Da Diversity Management seit Jahrzehnten fester Bestandteil der Personalarbeit in Unternehmen ist, sollte Diskriminierung tendenziell an Bedeutung verloren haben. Doch stimmt das wirklich? Und welche Gruppen sind besonders von Diskriminierung betroffen?

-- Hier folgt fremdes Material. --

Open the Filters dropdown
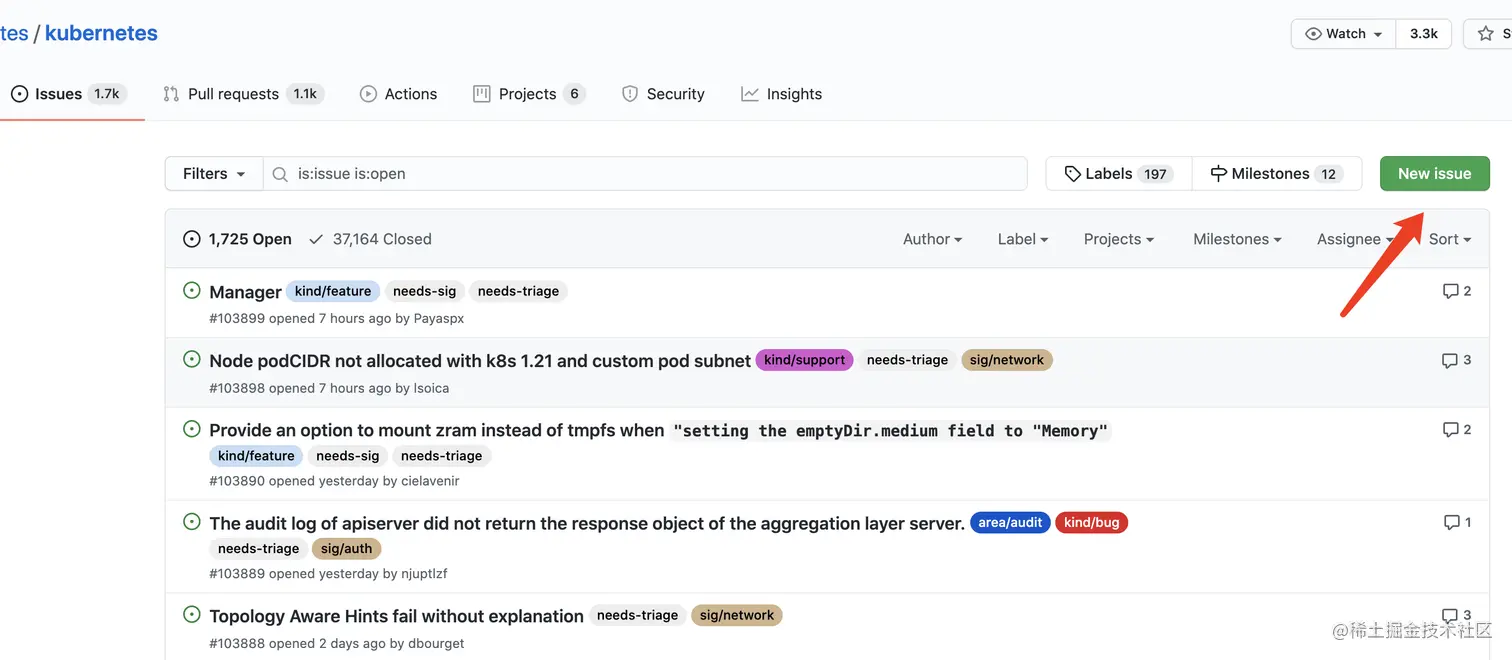This screenshot has height=660, width=1512. coord(214,174)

Diskriminierung von Personen und Gruppen und deren Vermeidung ist von jeher ein zentrales Thema der Personalarbeit. Breit diskutiert wurde in den letzten Jahren insbesondere die Geschlechterdiskriminierung. Die Unterrepräsentation von Frauen in (Top-)Führungspositionen ist empirisch gut belegt und hat mit dem Führungspositionengesetz zu entsprechenden Veränderungen der rechtlichen Rahmenbedingungen geführt. Bei der Vergütung zeigte sich zuletzt in Deutschland ein "Gender Pay Gap" von 18 Prozent; unter Berücksichtigung vergleichbarer Qualifikationen, Tätigkeiten und Erwerbsbiografien verbleiben davon immer noch 7 Prozent (Destatis, 2023). Andere Gruppen, die potenziell der Diskriminierung unterliegen könnten, finden hingegen weniger Beachtung in der öffentlichen Diskussion. Dies ist überraschend, da Diversity Management auf einem breiteren Verständnis von Vielfalt aufbaut und insbesondere ethnische Herkunft, Alter, Behinderung, sexuelle Orientierung und Religion neben Geschlecht als relevante Merkmale ansieht. Die Zuwanderung in den letzten Jahren erhöht die Bedeutung des Merkmals "Herkunft", insbesondere unter Berücksichtigung des Fachkräftemangels und der entsprechenden Lösungs­strategien.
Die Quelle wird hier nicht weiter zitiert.